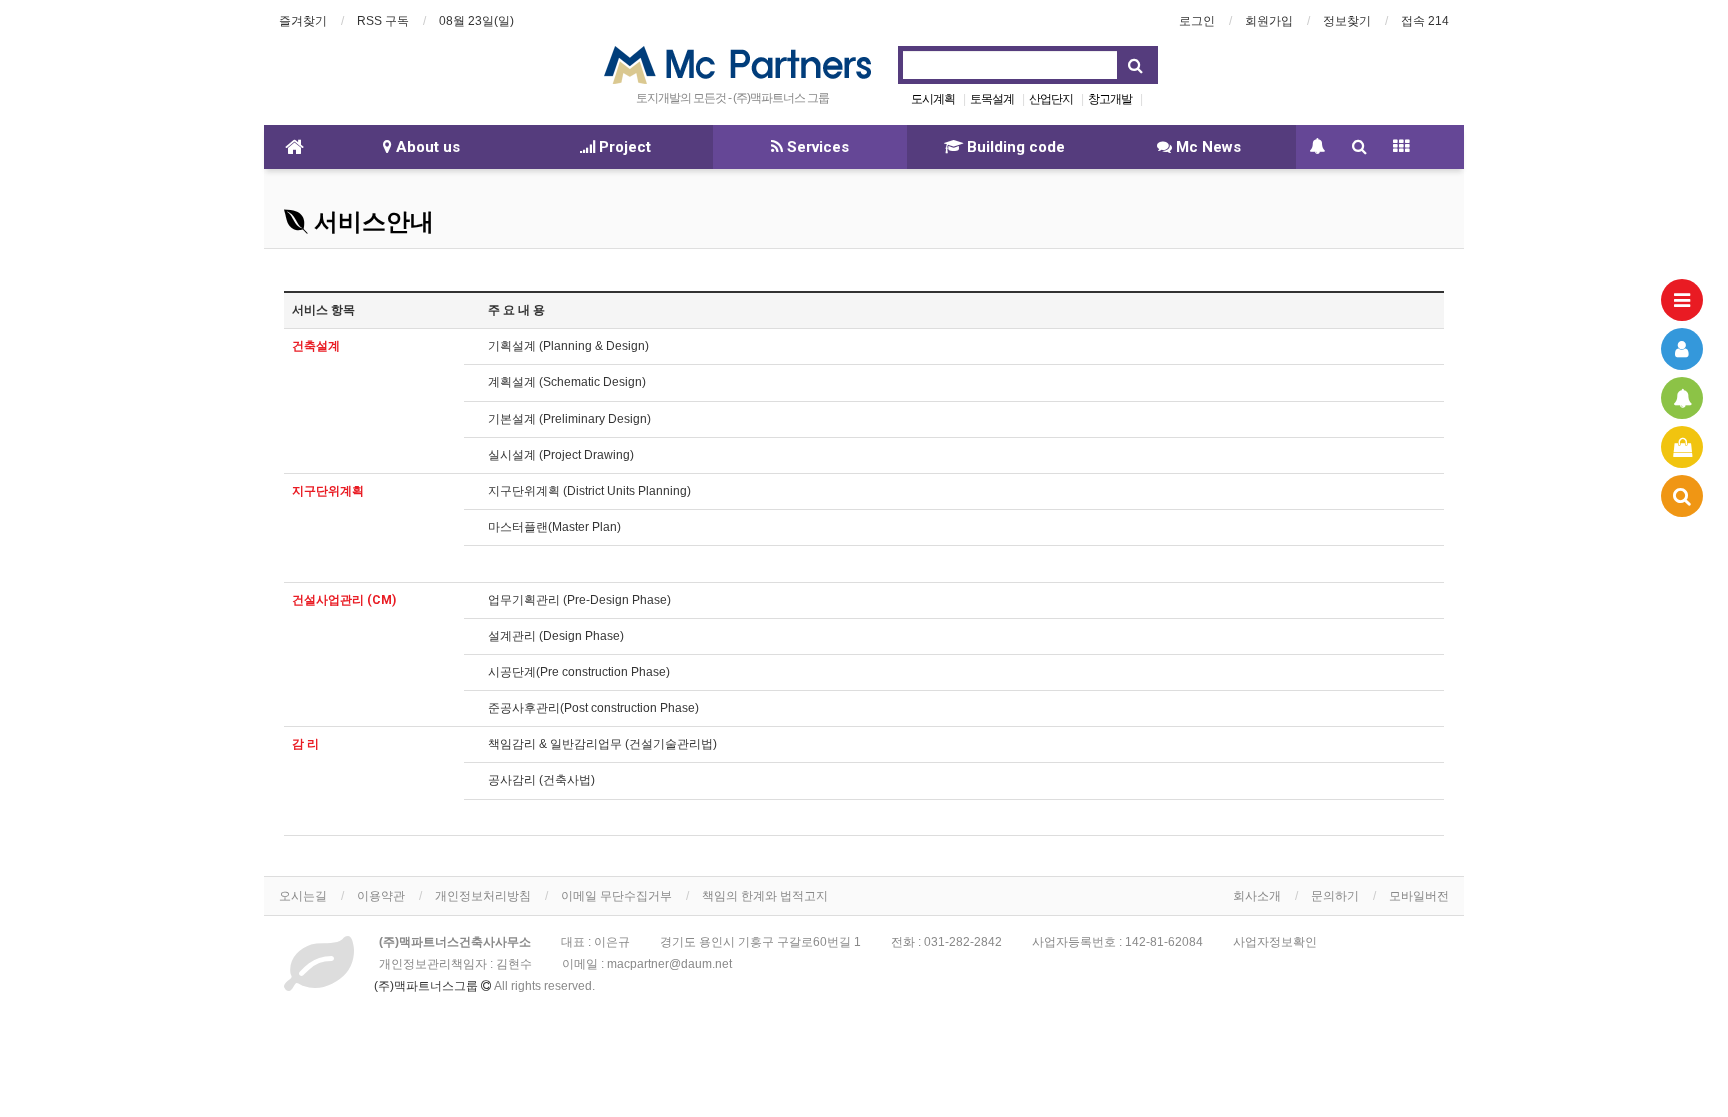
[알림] (1682, 398)
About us (426, 147)
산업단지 (1051, 99)
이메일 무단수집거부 (616, 896)
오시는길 (303, 896)
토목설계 (992, 99)
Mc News (1206, 147)
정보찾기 (1347, 21)
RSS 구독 (383, 21)
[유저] (1682, 349)
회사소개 (1257, 896)
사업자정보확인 (1275, 942)
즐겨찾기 (303, 21)
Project (623, 147)
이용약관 (381, 896)
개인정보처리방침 (483, 896)
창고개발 (1110, 99)
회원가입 (1269, 21)
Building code (1014, 147)
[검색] (1682, 496)
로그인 (1197, 21)
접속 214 (1425, 21)
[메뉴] (1682, 300)
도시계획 (933, 99)
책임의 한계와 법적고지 (765, 896)
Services (816, 147)
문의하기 (1335, 896)
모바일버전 (1419, 896)
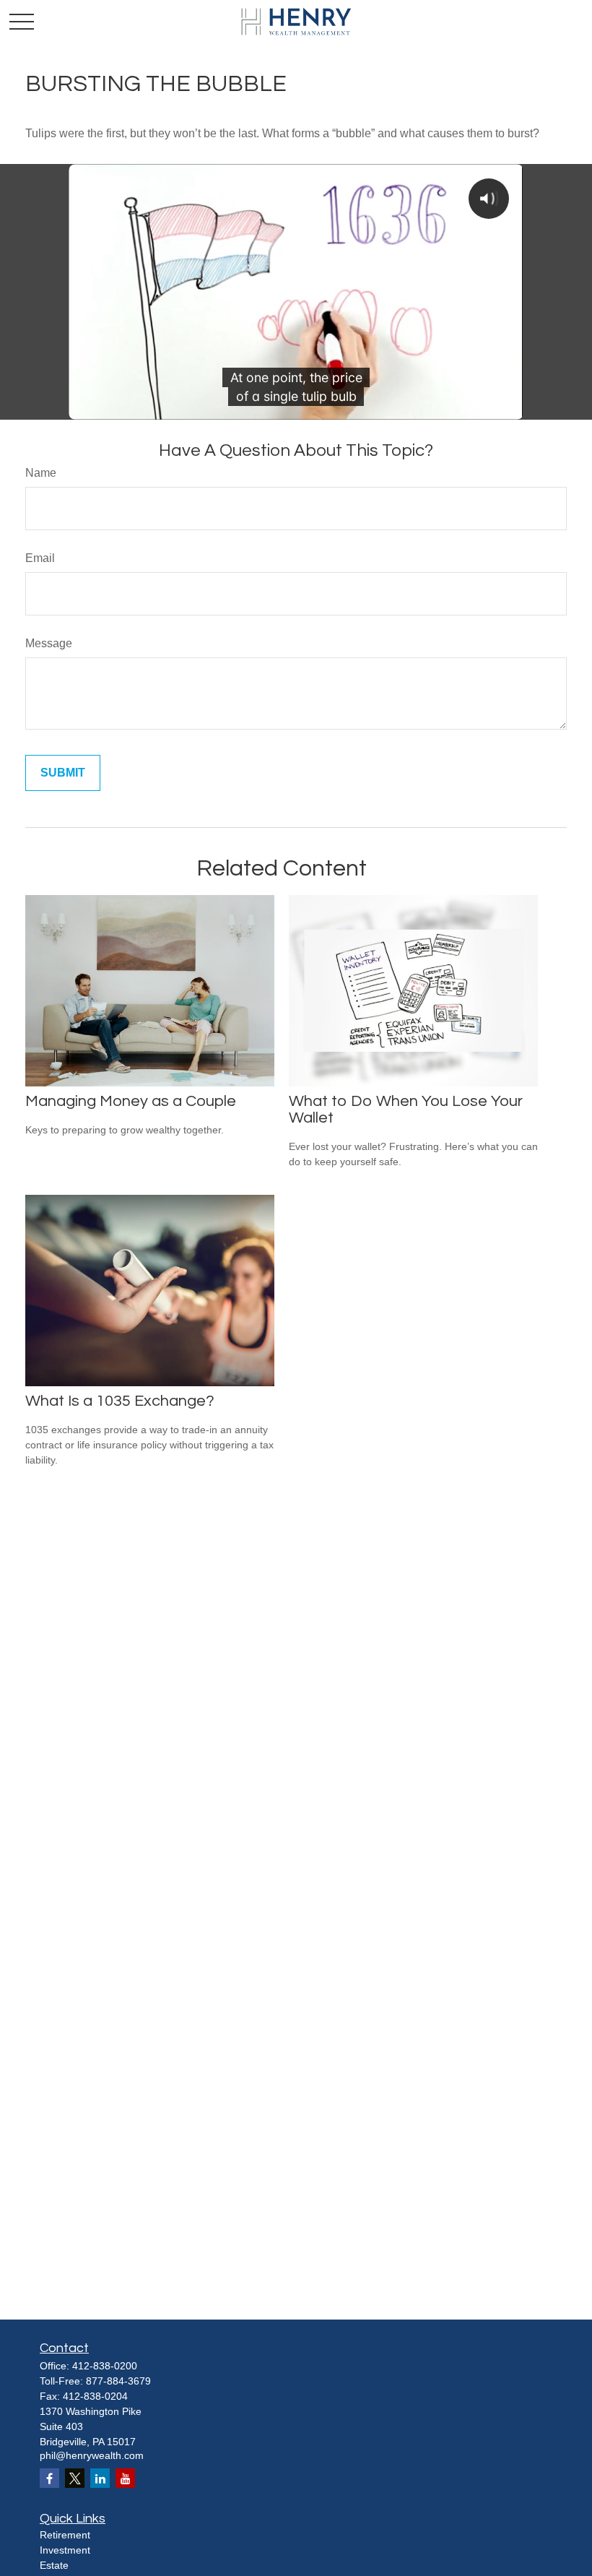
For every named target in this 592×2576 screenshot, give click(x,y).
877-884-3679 (118, 2381)
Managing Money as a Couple (130, 1101)
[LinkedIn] (100, 2478)
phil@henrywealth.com (92, 2455)
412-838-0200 (104, 2366)
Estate (54, 2565)
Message (48, 643)
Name (40, 473)
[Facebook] (49, 2478)
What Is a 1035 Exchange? (119, 1401)
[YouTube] (125, 2478)
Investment (65, 2550)
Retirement (65, 2535)
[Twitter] (74, 2478)
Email (40, 558)
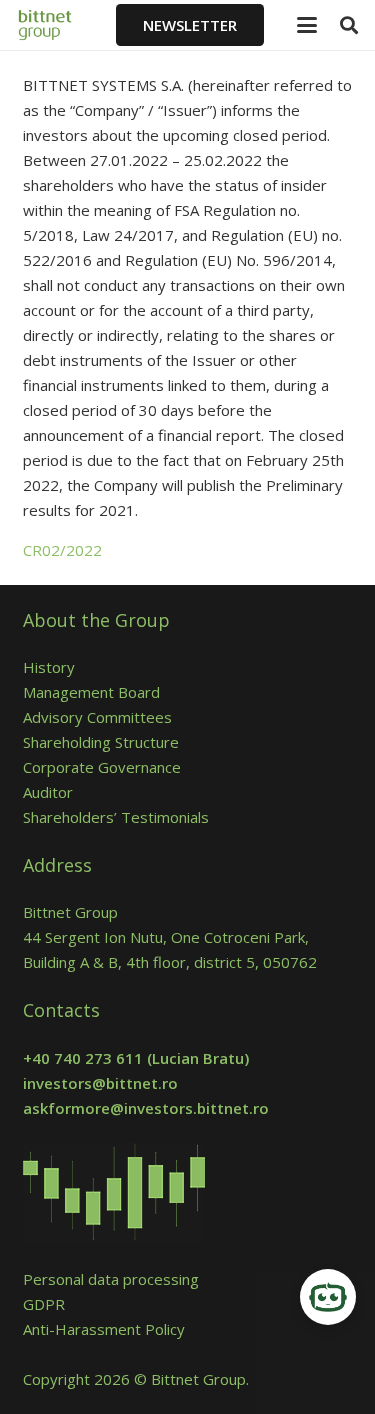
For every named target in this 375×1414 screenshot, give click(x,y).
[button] (307, 25)
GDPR (44, 1304)
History (49, 667)
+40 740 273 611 (83, 1058)
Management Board (91, 692)
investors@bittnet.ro (100, 1083)
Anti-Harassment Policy (104, 1329)
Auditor (48, 792)
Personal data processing (111, 1279)
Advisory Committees (101, 717)
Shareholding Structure (101, 742)
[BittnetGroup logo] (59, 25)
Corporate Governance (102, 767)
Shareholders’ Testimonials (116, 817)
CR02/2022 (62, 550)
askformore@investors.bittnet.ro (146, 1108)
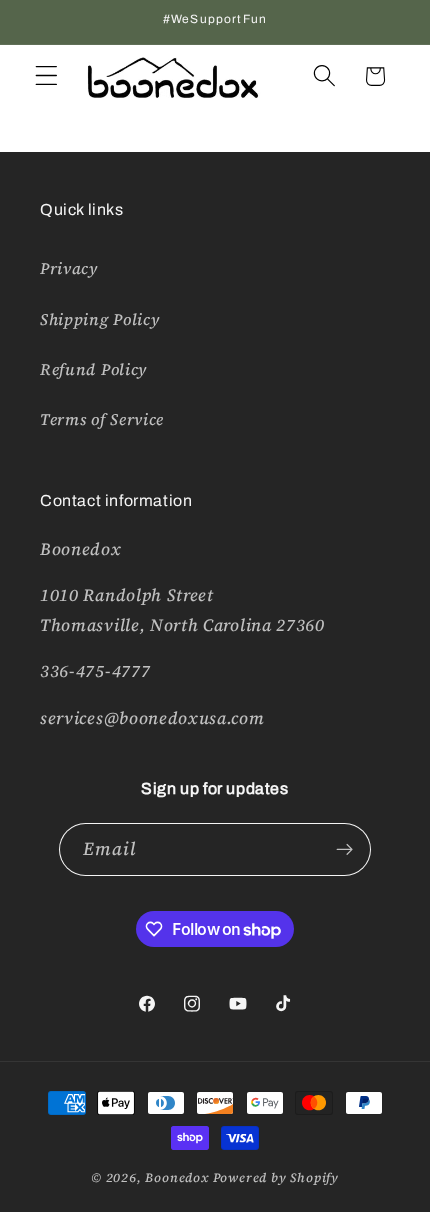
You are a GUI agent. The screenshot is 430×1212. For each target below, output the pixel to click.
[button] (46, 76)
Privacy (69, 268)
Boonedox (176, 1177)
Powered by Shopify (276, 1177)
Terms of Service (102, 419)
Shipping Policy (99, 319)
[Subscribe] (345, 850)
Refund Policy (93, 369)
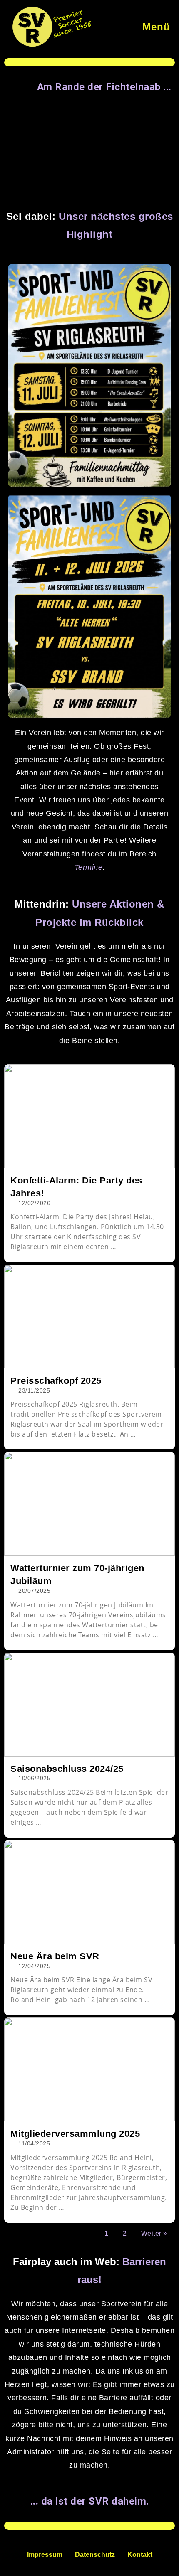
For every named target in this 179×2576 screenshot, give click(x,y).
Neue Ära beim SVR (54, 1956)
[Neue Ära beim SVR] (89, 1892)
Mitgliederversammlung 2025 (75, 2133)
___
== Exercise prompt ==
Take the lines of the material above from the first through the one containing "로그인 (1197, 21)", both included, and print them exactly without the pictures.

== Solved exercise ==
[알림] (1682, 398)
About us (426, 147)
산업단지 (1051, 99)
이메일 무단수집거부 (616, 896)
오시는길 (303, 896)
토목설계 (992, 99)
Mc News (1206, 147)
정보찾기 (1347, 21)
RSS 구독 (383, 21)
[유저] (1682, 349)
회사소개 (1257, 896)
사업자정보확인 (1275, 942)
즐겨찾기 (303, 21)
Project (623, 147)
이용약관 (381, 896)
개인정보처리방침 (483, 896)
창고개발 (1110, 99)
회원가입 (1269, 21)
Building code (1014, 147)
[검색] (1682, 496)
로그인 (1197, 21)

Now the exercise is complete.